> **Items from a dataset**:
....
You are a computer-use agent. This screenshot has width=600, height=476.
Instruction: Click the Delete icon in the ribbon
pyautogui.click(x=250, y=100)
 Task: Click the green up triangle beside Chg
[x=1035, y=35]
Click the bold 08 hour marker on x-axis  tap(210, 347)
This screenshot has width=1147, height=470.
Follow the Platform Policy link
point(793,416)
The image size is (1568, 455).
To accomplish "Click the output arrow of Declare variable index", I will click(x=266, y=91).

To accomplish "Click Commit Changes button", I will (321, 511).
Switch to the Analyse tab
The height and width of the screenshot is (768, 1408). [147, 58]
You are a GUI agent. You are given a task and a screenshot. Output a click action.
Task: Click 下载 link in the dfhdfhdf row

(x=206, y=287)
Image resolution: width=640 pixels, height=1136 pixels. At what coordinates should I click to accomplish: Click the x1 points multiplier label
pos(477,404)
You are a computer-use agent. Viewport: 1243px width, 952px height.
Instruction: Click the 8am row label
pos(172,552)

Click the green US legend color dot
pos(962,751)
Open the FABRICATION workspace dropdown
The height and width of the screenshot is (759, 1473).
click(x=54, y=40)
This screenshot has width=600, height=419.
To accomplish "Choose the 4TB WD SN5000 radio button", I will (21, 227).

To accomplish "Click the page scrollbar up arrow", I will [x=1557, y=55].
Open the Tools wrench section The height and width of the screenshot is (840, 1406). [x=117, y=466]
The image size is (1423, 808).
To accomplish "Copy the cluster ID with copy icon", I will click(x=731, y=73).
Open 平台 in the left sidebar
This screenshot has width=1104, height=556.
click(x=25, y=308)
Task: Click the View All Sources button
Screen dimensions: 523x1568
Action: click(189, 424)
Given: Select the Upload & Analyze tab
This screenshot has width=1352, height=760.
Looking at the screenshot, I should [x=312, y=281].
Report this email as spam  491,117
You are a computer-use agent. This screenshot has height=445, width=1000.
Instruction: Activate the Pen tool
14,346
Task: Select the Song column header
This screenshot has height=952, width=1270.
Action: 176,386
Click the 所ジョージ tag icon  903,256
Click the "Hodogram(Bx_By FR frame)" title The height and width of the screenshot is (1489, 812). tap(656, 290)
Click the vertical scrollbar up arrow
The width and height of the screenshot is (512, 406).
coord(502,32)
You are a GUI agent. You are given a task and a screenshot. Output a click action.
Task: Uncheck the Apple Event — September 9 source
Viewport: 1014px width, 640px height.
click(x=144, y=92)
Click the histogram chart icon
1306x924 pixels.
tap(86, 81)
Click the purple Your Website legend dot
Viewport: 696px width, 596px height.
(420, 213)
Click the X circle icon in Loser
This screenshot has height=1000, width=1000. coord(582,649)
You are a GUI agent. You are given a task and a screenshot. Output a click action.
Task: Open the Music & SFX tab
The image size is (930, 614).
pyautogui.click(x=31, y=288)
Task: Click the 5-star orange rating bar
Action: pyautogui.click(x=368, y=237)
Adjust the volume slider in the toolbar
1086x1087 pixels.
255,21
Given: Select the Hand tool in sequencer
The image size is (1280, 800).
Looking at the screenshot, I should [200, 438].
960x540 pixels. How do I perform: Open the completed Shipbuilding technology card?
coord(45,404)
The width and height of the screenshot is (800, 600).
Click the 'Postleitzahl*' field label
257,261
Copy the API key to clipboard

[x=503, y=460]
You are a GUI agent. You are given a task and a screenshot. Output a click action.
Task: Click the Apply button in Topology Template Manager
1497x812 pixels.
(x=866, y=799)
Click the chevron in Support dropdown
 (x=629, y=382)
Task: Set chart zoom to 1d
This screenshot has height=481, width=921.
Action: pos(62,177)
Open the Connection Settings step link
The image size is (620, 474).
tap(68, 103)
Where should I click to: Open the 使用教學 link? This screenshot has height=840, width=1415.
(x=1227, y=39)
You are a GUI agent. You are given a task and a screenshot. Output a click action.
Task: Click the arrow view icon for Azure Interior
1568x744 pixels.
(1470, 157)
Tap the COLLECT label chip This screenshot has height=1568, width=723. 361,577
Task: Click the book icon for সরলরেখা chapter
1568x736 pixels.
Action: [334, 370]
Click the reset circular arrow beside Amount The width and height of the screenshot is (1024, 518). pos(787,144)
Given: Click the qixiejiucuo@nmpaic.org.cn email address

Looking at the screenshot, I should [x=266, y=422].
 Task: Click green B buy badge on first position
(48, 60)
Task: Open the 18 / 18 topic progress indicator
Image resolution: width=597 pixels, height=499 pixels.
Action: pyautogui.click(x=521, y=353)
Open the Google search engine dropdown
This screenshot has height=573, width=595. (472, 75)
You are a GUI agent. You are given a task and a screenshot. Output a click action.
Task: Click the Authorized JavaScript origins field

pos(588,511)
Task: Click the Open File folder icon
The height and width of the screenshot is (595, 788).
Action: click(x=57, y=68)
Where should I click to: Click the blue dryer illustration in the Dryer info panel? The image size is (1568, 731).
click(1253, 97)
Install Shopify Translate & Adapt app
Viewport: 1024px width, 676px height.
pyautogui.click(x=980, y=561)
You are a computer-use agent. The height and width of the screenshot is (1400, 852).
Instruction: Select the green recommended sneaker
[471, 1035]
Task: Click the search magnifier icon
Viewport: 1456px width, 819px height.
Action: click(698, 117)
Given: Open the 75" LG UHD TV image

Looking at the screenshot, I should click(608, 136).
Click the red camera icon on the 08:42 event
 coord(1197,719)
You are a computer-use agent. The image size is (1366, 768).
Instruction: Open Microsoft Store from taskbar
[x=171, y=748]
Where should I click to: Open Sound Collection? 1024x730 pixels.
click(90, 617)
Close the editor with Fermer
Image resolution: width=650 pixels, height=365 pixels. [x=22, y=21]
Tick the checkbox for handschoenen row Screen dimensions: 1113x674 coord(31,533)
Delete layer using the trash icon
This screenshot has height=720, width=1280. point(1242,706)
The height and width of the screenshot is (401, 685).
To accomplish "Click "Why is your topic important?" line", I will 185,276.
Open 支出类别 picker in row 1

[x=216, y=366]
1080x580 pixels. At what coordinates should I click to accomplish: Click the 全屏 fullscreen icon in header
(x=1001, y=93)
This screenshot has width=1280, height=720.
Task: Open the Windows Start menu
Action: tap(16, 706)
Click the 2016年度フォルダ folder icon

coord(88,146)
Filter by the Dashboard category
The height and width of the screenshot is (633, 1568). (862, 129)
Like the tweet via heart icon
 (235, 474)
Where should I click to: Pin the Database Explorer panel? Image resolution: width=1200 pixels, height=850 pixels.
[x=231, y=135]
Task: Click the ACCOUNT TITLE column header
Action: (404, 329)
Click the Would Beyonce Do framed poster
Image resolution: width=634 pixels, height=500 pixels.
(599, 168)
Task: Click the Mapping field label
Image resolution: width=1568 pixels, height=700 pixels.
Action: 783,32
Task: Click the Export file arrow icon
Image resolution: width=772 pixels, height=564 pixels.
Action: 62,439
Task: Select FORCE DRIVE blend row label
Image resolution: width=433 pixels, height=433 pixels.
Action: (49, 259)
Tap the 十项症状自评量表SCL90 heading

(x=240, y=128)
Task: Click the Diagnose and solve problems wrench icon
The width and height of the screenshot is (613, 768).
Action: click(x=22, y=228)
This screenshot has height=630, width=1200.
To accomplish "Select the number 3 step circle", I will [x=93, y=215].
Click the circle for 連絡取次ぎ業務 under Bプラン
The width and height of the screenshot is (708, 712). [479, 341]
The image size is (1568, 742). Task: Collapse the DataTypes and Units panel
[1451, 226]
....
Could you transcribe the records in full, exactly?

> **SOLUTION TO THE PROBLEM**:
You are a computer-use agent. This screenshot has width=600, height=476.
Instruction: Click the Delete icon in the ribbon
pyautogui.click(x=250, y=100)
 Task: Click the green up triangle beside Chg
[x=1035, y=35]
Click the bold 08 hour marker on x-axis  tap(210, 347)
This screenshot has width=1147, height=470.
Follow the Platform Policy link
point(793,416)
The image size is (1568, 455).
To accomplish "Click the output arrow of Declare variable index", I will click(x=266, y=91).

To accomplish "Click Commit Changes button", I will (321, 511).
Switch to the Analyse tab
The height and width of the screenshot is (768, 1408). [147, 58]
You are a GUI agent. You are given a task and a screenshot. Output a click action.
Task: Click 下载 link in the dfhdfhdf row

(x=206, y=287)
Image resolution: width=640 pixels, height=1136 pixels. At what coordinates should I click to accomplish: Click the x1 points multiplier label
pos(477,404)
You are a computer-use agent. Viewport: 1243px width, 952px height.
Instruction: Click the 8am row label
pos(172,552)

Click the green US legend color dot
pos(962,751)
Open the FABRICATION workspace dropdown
The height and width of the screenshot is (759, 1473).
click(x=54, y=40)
This screenshot has width=600, height=419.
To accomplish "Choose the 4TB WD SN5000 radio button", I will (21, 227).

To accomplish "Click the page scrollbar up arrow", I will [x=1557, y=55].
Open the Tools wrench section The height and width of the screenshot is (840, 1406). [x=117, y=466]
The image size is (1423, 808).
To accomplish "Copy the cluster ID with copy icon", I will click(x=731, y=73).
Open 平台 in the left sidebar
This screenshot has width=1104, height=556.
click(x=25, y=308)
Task: Click the View All Sources button
Screen dimensions: 523x1568
Action: click(189, 424)
Given: Select the Upload & Analyze tab
This screenshot has width=1352, height=760.
Looking at the screenshot, I should [x=312, y=281].
Report this email as spam  491,117
You are a computer-use agent. This screenshot has height=445, width=1000.
Instruction: Activate the Pen tool
14,346
Task: Select the Song column header
This screenshot has height=952, width=1270.
Action: 176,386
Click the 所ジョージ tag icon  903,256
Click the "Hodogram(Bx_By FR frame)" title The height and width of the screenshot is (1489, 812). tap(656, 290)
Click the vertical scrollbar up arrow
The width and height of the screenshot is (512, 406).
coord(502,32)
You are a GUI agent. You are given a task and a screenshot. Output a click action.
Task: Uncheck the Apple Event — September 9 source
Viewport: 1014px width, 640px height.
click(x=144, y=92)
Click the histogram chart icon
1306x924 pixels.
tap(86, 81)
Click the purple Your Website legend dot
Viewport: 696px width, 596px height.
(420, 213)
Click the X circle icon in Loser
This screenshot has height=1000, width=1000. coord(582,649)
You are a GUI agent. You are given a task and a screenshot. Output a click action.
Task: Open the Music & SFX tab
The image size is (930, 614).
pyautogui.click(x=31, y=288)
Task: Click the 5-star orange rating bar
Action: pyautogui.click(x=368, y=237)
Adjust the volume slider in the toolbar
1086x1087 pixels.
255,21
Given: Select the Hand tool in sequencer
The image size is (1280, 800).
Looking at the screenshot, I should [200, 438].
960x540 pixels. How do I perform: Open the completed Shipbuilding technology card?
coord(45,404)
The width and height of the screenshot is (800, 600).
Click the 'Postleitzahl*' field label
257,261
Copy the API key to clipboard

[x=503, y=460]
You are a GUI agent. You are given a task and a screenshot. Output a click action.
Task: Click the Apply button in Topology Template Manager
1497x812 pixels.
(x=866, y=799)
Click the chevron in Support dropdown
 (x=629, y=382)
Task: Set chart zoom to 1d
This screenshot has height=481, width=921.
Action: pos(62,177)
Open the Connection Settings step link
The image size is (620, 474).
tap(68, 103)
Where should I click to: Open the 使用教學 link? This screenshot has height=840, width=1415.
(x=1227, y=39)
You are a GUI agent. You are given a task and a screenshot. Output a click action.
Task: Click the arrow view icon for Azure Interior
1568x744 pixels.
(1470, 157)
Tap the COLLECT label chip This screenshot has height=1568, width=723. 361,577
Task: Click the book icon for সরলরেখা chapter
1568x736 pixels.
Action: [334, 370]
Click the reset circular arrow beside Amount The width and height of the screenshot is (1024, 518). pos(787,144)
Given: Click the qixiejiucuo@nmpaic.org.cn email address

Looking at the screenshot, I should [x=266, y=422].
 Task: Click green B buy badge on first position
(48, 60)
Task: Open the 18 / 18 topic progress indicator
Image resolution: width=597 pixels, height=499 pixels.
Action: pyautogui.click(x=521, y=353)
Open the Google search engine dropdown
This screenshot has height=573, width=595. (472, 75)
You are a GUI agent. You are given a task and a screenshot. Output a click action.
Task: Click the Authorized JavaScript origins field

pos(588,511)
Task: Click the Open File folder icon
The height and width of the screenshot is (595, 788).
Action: click(x=57, y=68)
Where should I click to: Click the blue dryer illustration in the Dryer info panel? The image size is (1568, 731).
click(1253, 97)
Install Shopify Translate & Adapt app
Viewport: 1024px width, 676px height.
pyautogui.click(x=980, y=561)
You are a computer-use agent. The height and width of the screenshot is (1400, 852).
Instruction: Select the green recommended sneaker
[471, 1035]
Task: Click the search magnifier icon
Viewport: 1456px width, 819px height.
Action: click(698, 117)
Given: Open the 75" LG UHD TV image

Looking at the screenshot, I should click(608, 136).
Click the red camera icon on the 08:42 event
 coord(1197,719)
You are a computer-use agent. The image size is (1366, 768).
Instruction: Open Microsoft Store from taskbar
[x=171, y=748]
Where should I click to: Open Sound Collection? 1024x730 pixels.
click(90, 617)
Close the editor with Fermer
Image resolution: width=650 pixels, height=365 pixels. [x=22, y=21]
Tick the checkbox for handschoenen row Screen dimensions: 1113x674 coord(31,533)
Delete layer using the trash icon
This screenshot has height=720, width=1280. point(1242,706)
The height and width of the screenshot is (401, 685).
To accomplish "Click "Why is your topic important?" line", I will 185,276.
Open 支出类别 picker in row 1

[x=216, y=366]
1080x580 pixels. At what coordinates should I click to accomplish: Click the 全屏 fullscreen icon in header
(x=1001, y=93)
This screenshot has width=1280, height=720.
Task: Open the Windows Start menu
Action: tap(16, 706)
Click the 2016年度フォルダ folder icon

coord(88,146)
Filter by the Dashboard category
The height and width of the screenshot is (633, 1568). (862, 129)
Like the tweet via heart icon
 (235, 474)
Where should I click to: Pin the Database Explorer panel? Image resolution: width=1200 pixels, height=850 pixels.
[x=231, y=135]
Task: Click the ACCOUNT TITLE column header
Action: (404, 329)
Click the Would Beyonce Do framed poster
Image resolution: width=634 pixels, height=500 pixels.
(599, 168)
Task: Click the Mapping field label
Image resolution: width=1568 pixels, height=700 pixels.
Action: 783,32
Task: Click the Export file arrow icon
Image resolution: width=772 pixels, height=564 pixels.
Action: 62,439
Task: Select FORCE DRIVE blend row label
Image resolution: width=433 pixels, height=433 pixels.
Action: (49, 259)
Tap the 十项症状自评量表SCL90 heading

(x=240, y=128)
Task: Click the Diagnose and solve problems wrench icon
The width and height of the screenshot is (613, 768).
Action: click(x=22, y=228)
This screenshot has height=630, width=1200.
To accomplish "Select the number 3 step circle", I will [x=93, y=215].
Click the circle for 連絡取次ぎ業務 under Bプラン
The width and height of the screenshot is (708, 712). [479, 341]
The image size is (1568, 742). Task: Collapse the DataTypes and Units panel
[1451, 226]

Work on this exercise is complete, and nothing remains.